洗浄技術について


洗浄技術の化学的な観点から重要な点は『界面活性剤』,一般的な汚れとしての『油脂』,および洗浄の溶媒となる『水』である。

その三者を具体的に示してみると次のようになる。
洗濯中の洗濯機の中を考えると、水と空気の界面、水と汚れの界面、水と衣類の界面、汚れと衣類の界面、洗濯槽と水の界面、 のように、たくさんの界面が存在してる。


これらの表面において汚れである油と水は交じり合わず、反発し合っている。つまり、水/油界面においては相互力が働かないためにいくら洗濯槽を回したところで油はくっついた布との界面からおちようとはしない。そこで、界面活性剤(いわゆる合成洗剤や石鹸)をくわえるとそのよごれというのは水中に広がってよくおちる。この原因というのは界面活性剤の分子の構造に起因する。
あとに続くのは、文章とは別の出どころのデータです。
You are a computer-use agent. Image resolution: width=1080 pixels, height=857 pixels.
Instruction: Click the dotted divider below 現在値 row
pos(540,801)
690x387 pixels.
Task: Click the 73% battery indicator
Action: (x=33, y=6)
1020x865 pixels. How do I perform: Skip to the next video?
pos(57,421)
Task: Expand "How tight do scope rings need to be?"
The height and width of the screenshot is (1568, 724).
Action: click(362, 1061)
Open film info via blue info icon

界面活性剤の分子を簡単に示すと一般的に親水性基を持つ油脂(疎水基)ということができる。そして親水基は水とドッキング、疎水基が油とドッキングすることで両者を結びつける働きをする。

(水分子)-----(親水基)界面活性剤(疎水基)----(油)---(布,食器)

そして、洗濯で言えば、水流によって最外面の水分子を引っ張ることで界面活性剤を介して(油)を引っ張り、布,食器からひっぺがすのである。

このとき、開発の段階でかんがえなくてはいけないことは油と布や食器などの界面の親和力よりも界面活性剤との親和性がつよくなくてはいけないことである。そうしなければ汚れは落ちない。特に食器用の洗剤などでは界面活性剤と油との親和にかかる時間も重要になってくる。食器を洗うのにかかる時間というのはお皿なら1枚2〜3秒ではないだろうか?十分に界面活性剤と油が結びつかなければ汚れの落ちは格段と下がる。最近ジョイのCMでお皿に水をのせ、その上に油をのせて、1滴たらすと油がはじかれるCMがある。これくらいの能力は必要なのだろうが、そのことを考えてみると実はなかなかに「おぉー」ってなるものです。また、このCM関連で抑えておかなければいけない重要な点を考えておきましょう。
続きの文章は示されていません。